## start DOCUMENT SECTION

This opinion will be unpublished and
may not be cited except as provided by
Minn. Stat. ' 480A.08, subd. 3 (1994).

STATE OF MINNESOTA
IN COURT OF APPEALS
C3-96-542

Televentures, Inc.,
Respondent,

vs.

Auto-Owners Insurance Company,
Appellant.

Filed July 23, 1996
Reversed
Short, Judge

Ramsey County District Court
File No. C1959452

Gudrun Emrich, Afton Law Office, P.A., 3121 South St. Croix Trail, Suite 204, Afton, MN 55001 (for Respondent)

Joseph F. Lulic, Timothy L. Blakely, Margaret K. Ackerman, Hanson Lulic & Krall, 920 Second Avenue South, Suite 500, Minneapolis, MN 55402 (for Appellant)

## end DOCUMENT SECTION
## start SUPPLIED INFORMATION

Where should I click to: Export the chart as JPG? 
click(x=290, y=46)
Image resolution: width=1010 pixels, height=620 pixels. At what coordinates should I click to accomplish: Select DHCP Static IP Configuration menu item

## end SUPPLIED INFORMATION

- **SET OF TASKS**
- 1) According to the case caption, on what date was the opinion filed?
- 2) Sum up the case caption in two sentences.
- 3) Reproduce the part of the case caption starting with "Filed July 23, 1996" and going on through "55001 (for Respondent)".
Work from the case caption alone.

- **SOLUTIONS BY TASK**
- 1) July 23, 1996.

- 2) This unpublished Minnesota Court of Appeals opinion, case C3-96-542, pits Televentures, Inc., as respondent against Auto-Owners Insurance Company as appellant. Filed July 23, 1996, with Judge Short, it marks the outcome as reversed, names Ramsey County District Court file C1959452, and lists Gudrun Emrich for the respondent and attorneys of Hanson Lulic & Krall for the appellant.

- 3)
Filed July 23, 1996
Reversed
Short, Judge

Ramsey County District Court
File No. C1959452

Gudrun Emrich, Afton Law Office, P.A., 3121 South St. Croix Trail, Suite 204, Afton, MN 55001 (for Respondent)